Start of Block
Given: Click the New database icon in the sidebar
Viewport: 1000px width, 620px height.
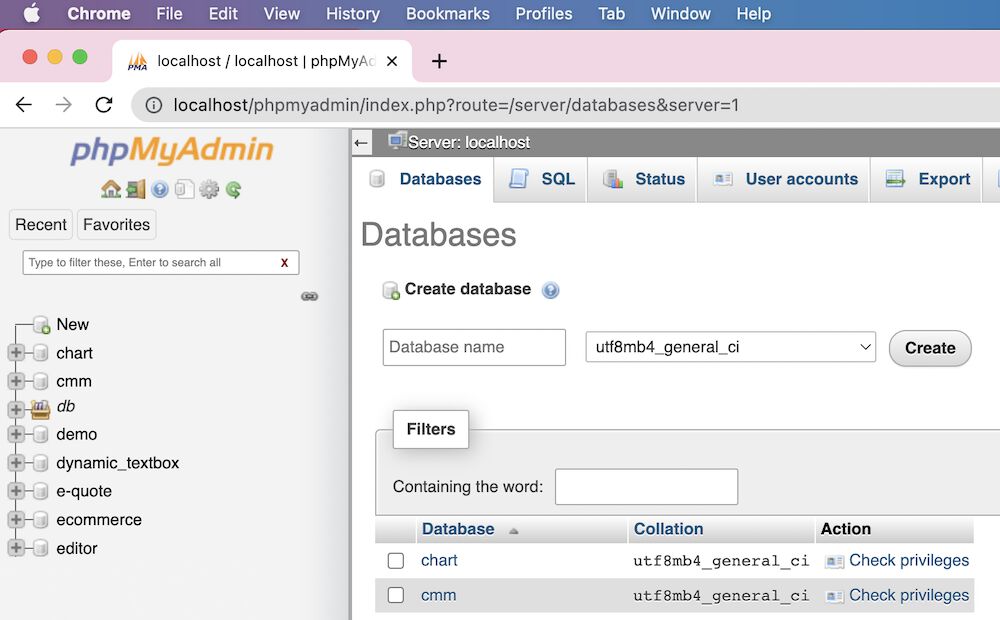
End of Block
Start of Block
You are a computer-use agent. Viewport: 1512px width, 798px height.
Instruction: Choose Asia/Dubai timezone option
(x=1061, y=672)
End of Block
Start of Block
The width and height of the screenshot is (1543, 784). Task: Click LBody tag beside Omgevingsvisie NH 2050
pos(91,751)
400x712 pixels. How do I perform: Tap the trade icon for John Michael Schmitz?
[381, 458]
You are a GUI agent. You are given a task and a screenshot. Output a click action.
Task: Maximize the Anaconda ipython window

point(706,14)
End of Block
Which lines above run from the one containing "Given: Click the" down to the one containing "Viewport: 1000px width, 620px height."? Repeat exactly those, both ends included, and nothing else.

§ **Result for this exercise**:
Given: Click the New database icon in the sidebar
Viewport: 1000px width, 620px height.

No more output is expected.